(Dataset records)
┄┄┄┄┄┄
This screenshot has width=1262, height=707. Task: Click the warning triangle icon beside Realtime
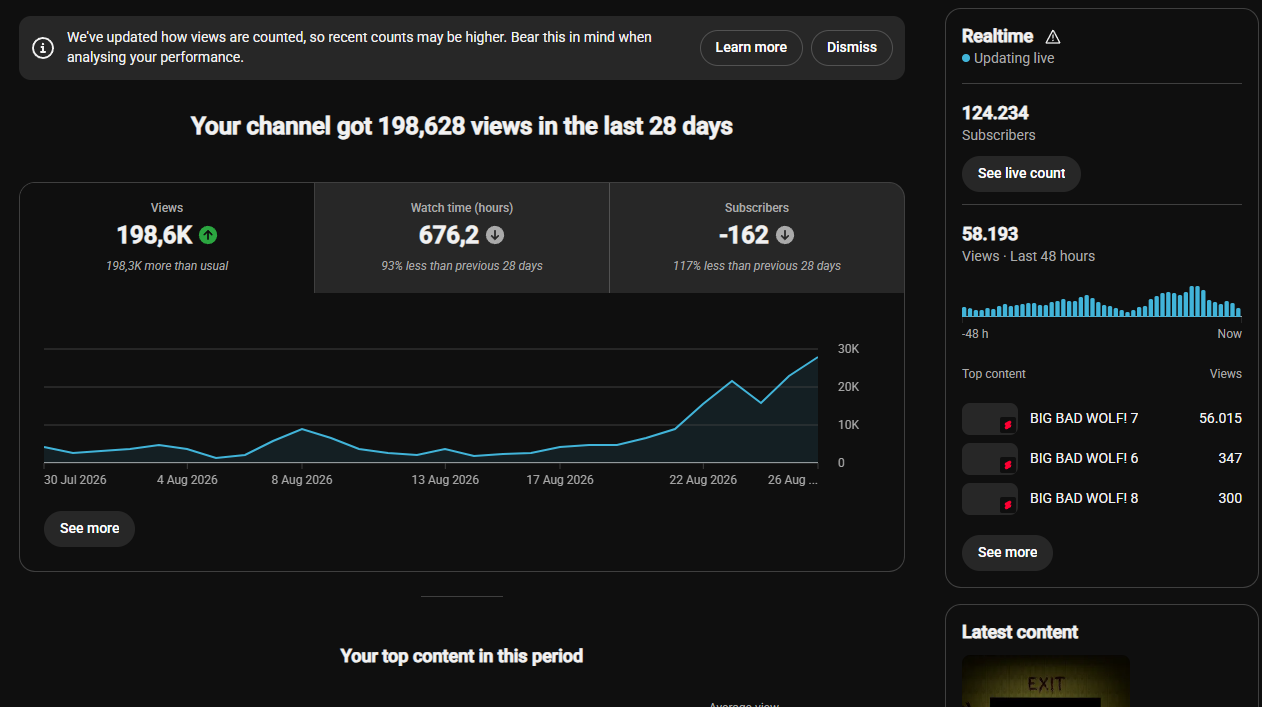(x=1053, y=37)
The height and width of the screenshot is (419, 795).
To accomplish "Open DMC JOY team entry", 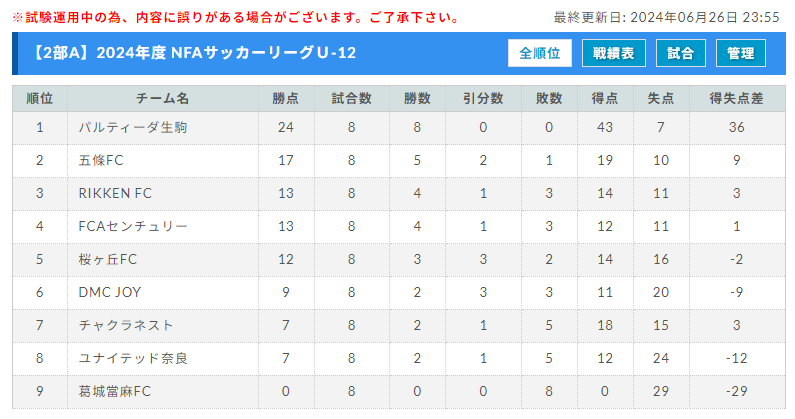I will click(109, 292).
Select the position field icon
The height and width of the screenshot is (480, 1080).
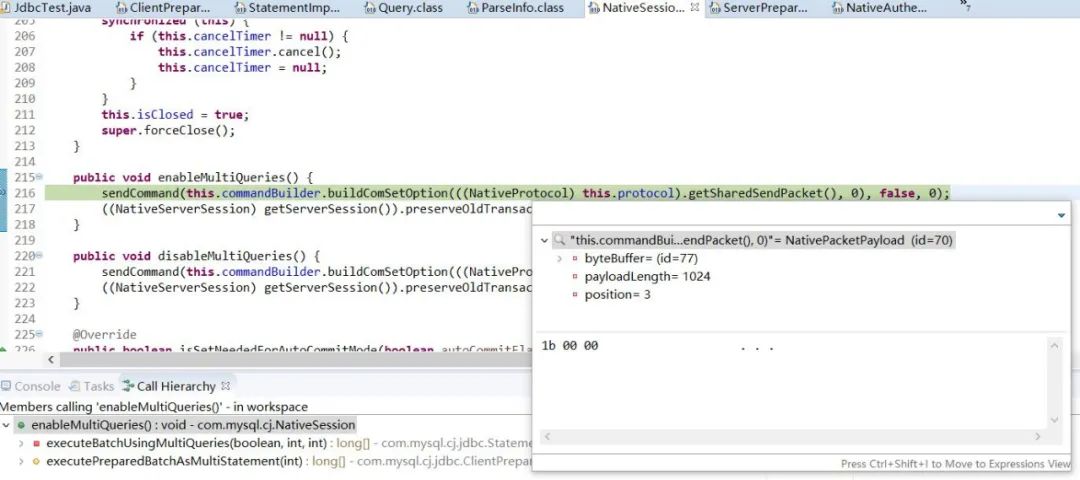(x=575, y=295)
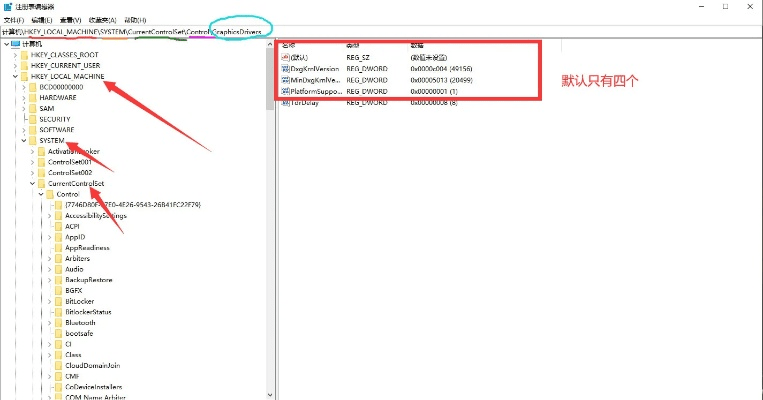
┄┄┄┄┄┄
-- YOUR OBJECTIVE --
How many lines of the records above contain the string "screenshot"? Reply with the number alone.

-- TASK OUTPUT --
3